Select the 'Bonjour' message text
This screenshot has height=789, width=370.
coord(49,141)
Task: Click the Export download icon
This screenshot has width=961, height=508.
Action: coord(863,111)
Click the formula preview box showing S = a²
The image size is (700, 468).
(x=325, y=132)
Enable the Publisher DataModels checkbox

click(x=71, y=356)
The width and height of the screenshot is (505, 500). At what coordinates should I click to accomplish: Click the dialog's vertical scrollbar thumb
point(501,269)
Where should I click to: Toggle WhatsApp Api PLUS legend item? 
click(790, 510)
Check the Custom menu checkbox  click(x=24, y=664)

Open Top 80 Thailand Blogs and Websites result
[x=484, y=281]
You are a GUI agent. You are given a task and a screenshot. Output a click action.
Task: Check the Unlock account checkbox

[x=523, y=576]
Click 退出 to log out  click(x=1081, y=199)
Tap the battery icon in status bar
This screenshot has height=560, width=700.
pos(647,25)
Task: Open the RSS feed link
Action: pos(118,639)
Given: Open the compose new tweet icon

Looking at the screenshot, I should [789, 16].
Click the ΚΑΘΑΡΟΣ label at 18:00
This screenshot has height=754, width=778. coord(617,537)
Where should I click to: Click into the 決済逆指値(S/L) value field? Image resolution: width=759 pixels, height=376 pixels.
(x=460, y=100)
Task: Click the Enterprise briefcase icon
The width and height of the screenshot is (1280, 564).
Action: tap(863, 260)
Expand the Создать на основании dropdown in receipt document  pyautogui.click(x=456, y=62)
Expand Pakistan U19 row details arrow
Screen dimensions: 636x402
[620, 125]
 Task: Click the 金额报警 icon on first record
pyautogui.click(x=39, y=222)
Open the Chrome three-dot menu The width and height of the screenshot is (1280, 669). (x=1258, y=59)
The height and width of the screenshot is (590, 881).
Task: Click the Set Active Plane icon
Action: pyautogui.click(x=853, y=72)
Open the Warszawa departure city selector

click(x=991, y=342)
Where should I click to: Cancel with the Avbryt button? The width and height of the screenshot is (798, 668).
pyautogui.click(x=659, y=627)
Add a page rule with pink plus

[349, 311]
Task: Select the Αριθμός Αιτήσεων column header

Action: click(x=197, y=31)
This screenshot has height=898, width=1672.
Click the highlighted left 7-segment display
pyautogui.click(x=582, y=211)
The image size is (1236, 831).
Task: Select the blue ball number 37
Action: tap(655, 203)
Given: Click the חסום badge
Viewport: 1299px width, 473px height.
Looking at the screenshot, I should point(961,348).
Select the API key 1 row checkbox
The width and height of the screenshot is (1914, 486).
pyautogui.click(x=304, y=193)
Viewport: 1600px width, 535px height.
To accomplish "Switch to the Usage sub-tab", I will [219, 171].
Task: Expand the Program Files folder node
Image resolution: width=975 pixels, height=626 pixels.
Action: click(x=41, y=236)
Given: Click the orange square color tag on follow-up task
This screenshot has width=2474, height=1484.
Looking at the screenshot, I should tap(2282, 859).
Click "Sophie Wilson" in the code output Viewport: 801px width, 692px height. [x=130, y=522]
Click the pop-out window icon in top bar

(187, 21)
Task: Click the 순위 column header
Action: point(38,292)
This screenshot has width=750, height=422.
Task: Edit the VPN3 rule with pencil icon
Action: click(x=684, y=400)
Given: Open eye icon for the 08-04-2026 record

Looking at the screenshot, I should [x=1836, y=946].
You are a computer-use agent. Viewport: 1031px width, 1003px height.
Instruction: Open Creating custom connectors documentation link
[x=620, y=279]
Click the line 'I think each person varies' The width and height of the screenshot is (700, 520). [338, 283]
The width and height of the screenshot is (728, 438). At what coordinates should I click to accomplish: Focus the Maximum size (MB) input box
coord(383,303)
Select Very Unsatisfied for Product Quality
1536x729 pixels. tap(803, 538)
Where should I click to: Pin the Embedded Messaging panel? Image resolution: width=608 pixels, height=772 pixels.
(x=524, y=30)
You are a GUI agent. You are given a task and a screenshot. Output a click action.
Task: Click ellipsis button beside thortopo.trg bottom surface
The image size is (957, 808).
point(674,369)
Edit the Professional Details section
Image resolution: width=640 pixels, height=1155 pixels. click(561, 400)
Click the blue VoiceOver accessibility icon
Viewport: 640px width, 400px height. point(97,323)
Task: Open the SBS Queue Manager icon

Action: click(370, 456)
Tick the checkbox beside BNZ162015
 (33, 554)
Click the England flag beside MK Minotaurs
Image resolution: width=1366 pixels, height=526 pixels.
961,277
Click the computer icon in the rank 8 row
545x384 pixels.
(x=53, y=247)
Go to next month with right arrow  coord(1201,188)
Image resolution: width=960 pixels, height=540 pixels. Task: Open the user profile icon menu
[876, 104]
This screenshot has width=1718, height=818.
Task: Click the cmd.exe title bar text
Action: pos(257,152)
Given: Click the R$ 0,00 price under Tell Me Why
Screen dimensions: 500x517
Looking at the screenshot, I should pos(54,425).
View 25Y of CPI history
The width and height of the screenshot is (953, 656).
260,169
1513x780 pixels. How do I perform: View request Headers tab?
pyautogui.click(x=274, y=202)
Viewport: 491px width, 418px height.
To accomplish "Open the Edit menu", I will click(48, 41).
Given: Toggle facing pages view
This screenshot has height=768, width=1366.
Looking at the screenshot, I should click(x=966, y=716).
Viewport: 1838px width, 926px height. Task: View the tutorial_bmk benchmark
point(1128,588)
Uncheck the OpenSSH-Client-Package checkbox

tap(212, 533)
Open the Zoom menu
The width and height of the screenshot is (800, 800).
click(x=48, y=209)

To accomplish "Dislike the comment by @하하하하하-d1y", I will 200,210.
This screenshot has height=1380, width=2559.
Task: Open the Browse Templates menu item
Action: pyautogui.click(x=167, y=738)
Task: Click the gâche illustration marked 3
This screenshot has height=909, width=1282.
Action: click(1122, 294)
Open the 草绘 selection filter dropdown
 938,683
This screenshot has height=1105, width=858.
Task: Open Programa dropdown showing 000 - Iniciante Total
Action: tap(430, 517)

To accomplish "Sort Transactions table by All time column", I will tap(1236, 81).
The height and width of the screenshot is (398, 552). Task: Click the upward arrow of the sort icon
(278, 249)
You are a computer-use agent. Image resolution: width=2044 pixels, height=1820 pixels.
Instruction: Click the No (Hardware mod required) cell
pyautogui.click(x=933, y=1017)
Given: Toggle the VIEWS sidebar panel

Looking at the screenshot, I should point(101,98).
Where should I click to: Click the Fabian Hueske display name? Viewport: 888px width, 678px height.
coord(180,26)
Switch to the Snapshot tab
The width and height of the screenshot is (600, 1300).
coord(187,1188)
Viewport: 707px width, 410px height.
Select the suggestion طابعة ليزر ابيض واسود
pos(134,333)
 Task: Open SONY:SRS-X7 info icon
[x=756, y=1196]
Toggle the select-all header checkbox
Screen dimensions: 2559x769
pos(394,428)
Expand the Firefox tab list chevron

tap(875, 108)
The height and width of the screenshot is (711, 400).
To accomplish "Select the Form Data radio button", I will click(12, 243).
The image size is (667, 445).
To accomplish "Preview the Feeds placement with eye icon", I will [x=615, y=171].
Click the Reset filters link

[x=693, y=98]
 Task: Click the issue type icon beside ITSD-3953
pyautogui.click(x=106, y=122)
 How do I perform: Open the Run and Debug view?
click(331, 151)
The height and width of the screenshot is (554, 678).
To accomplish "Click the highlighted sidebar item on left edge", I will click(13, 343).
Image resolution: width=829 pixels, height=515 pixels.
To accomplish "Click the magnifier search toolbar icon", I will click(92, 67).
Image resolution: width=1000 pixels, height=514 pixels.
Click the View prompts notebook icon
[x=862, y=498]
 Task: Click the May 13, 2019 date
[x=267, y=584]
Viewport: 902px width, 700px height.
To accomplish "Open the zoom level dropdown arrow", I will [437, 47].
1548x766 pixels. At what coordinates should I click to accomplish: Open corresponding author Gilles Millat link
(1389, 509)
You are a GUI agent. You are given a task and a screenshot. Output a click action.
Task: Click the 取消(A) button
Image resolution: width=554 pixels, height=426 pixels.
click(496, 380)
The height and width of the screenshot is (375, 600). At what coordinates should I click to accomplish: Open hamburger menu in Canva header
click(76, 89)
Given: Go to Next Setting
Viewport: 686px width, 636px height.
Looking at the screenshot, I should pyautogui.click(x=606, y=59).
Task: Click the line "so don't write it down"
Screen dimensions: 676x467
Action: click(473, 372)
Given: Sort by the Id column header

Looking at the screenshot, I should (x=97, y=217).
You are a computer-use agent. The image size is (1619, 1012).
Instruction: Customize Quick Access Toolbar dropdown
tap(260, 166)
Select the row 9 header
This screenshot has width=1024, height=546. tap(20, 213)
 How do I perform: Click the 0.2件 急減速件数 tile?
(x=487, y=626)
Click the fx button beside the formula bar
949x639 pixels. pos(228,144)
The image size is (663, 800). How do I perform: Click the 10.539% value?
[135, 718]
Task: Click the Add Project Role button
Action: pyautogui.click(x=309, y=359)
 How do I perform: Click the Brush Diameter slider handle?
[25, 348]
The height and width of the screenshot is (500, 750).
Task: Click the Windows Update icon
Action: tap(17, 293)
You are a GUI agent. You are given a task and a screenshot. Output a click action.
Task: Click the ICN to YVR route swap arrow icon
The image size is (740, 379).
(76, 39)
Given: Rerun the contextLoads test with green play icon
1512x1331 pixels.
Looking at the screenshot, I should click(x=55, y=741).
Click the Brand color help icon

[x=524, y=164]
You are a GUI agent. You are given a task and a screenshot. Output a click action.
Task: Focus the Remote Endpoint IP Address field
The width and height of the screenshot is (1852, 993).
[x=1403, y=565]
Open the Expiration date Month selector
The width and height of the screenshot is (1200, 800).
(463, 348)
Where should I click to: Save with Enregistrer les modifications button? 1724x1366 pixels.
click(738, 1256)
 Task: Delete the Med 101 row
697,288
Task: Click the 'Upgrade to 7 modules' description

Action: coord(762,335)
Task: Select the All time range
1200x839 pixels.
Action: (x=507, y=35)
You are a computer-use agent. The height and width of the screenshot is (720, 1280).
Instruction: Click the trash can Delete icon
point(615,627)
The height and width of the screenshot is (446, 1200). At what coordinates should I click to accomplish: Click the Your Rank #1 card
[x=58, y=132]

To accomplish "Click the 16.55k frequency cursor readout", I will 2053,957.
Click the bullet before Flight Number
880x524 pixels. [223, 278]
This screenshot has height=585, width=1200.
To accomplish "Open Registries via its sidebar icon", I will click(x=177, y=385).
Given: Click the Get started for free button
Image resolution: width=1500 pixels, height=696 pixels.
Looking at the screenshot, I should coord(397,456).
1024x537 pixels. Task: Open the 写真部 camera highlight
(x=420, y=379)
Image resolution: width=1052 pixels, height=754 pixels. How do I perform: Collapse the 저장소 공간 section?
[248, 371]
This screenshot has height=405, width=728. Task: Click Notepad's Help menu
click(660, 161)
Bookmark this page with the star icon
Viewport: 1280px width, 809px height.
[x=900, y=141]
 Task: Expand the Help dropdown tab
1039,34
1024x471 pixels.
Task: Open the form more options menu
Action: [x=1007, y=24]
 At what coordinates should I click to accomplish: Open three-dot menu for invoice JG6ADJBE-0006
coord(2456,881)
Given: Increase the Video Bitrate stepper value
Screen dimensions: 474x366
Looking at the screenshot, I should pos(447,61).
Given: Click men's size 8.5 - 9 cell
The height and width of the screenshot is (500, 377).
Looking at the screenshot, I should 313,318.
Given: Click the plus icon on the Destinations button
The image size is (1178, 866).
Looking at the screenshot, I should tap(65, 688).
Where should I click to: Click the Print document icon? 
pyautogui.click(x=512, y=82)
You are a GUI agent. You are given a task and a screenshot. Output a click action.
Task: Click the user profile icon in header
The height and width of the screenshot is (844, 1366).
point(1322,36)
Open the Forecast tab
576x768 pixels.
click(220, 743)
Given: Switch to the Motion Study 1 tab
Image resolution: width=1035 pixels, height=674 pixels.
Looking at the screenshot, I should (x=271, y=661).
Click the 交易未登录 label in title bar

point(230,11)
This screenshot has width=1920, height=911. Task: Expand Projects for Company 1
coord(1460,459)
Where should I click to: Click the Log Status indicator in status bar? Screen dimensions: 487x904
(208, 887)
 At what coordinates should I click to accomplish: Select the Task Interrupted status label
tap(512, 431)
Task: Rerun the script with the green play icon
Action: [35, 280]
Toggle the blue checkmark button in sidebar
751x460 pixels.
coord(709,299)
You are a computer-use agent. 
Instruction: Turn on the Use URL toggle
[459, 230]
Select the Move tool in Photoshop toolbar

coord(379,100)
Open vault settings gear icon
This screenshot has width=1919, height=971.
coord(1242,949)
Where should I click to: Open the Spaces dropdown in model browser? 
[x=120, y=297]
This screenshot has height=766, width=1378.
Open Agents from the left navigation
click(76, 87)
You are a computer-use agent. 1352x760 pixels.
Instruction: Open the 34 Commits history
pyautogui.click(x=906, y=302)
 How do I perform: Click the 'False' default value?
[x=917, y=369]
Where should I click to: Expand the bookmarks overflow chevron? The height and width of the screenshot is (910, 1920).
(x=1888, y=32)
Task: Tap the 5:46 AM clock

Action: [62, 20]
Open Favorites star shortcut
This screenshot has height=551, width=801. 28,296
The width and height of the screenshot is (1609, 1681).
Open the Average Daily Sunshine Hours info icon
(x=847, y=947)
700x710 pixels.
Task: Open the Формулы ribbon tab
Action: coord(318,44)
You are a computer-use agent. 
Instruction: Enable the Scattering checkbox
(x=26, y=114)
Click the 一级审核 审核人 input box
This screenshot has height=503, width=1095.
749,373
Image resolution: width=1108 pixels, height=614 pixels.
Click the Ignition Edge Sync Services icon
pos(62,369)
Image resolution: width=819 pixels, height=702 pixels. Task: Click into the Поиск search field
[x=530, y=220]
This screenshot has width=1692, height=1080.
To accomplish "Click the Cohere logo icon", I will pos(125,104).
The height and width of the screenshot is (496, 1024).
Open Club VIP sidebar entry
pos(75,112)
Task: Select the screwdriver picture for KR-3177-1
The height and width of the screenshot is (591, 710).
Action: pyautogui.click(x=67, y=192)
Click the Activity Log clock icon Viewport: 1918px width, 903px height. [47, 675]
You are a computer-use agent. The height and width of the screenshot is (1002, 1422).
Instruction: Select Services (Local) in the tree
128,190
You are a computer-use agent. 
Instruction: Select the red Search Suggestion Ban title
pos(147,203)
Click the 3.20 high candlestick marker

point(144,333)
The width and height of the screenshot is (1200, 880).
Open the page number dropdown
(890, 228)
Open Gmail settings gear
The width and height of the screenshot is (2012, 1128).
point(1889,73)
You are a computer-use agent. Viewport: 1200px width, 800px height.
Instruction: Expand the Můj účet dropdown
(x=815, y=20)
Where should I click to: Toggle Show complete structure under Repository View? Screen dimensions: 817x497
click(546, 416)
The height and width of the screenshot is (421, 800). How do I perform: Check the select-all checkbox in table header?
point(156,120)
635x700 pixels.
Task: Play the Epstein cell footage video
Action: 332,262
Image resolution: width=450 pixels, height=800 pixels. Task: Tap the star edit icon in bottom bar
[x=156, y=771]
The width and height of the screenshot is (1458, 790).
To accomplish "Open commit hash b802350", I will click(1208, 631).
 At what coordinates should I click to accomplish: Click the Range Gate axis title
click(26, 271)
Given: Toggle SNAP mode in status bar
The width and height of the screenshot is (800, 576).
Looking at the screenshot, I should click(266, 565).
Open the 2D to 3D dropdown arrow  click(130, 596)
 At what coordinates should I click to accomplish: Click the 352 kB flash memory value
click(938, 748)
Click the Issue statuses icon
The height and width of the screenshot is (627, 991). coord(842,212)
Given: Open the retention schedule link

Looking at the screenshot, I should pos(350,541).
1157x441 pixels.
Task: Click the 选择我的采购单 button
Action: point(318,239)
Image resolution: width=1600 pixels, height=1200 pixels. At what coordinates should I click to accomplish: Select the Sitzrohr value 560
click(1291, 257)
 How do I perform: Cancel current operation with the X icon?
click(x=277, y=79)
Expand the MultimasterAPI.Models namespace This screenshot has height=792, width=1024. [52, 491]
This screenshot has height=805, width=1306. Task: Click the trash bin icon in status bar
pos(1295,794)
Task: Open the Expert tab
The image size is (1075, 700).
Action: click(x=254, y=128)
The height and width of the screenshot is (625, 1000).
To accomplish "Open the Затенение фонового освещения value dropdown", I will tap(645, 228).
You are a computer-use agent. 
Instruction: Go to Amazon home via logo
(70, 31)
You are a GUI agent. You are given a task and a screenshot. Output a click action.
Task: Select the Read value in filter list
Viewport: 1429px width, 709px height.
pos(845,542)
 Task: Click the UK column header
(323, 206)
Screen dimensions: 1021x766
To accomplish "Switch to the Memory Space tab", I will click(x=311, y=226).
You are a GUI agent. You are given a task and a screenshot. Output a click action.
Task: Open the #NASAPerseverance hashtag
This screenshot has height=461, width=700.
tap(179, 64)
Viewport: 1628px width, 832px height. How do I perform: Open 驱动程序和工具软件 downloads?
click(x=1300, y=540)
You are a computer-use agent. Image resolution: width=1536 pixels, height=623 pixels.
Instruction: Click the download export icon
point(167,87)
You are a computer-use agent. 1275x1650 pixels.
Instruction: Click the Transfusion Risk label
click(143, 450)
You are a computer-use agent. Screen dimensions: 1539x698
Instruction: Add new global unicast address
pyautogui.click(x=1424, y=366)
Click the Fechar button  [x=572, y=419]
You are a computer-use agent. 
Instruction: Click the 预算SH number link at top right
+ + + + + + +
**TRY IT**
Looking at the records above, how many of their lines carry the string "time"? Answer with the number and nothing else.

**FINAL ANSWER**
2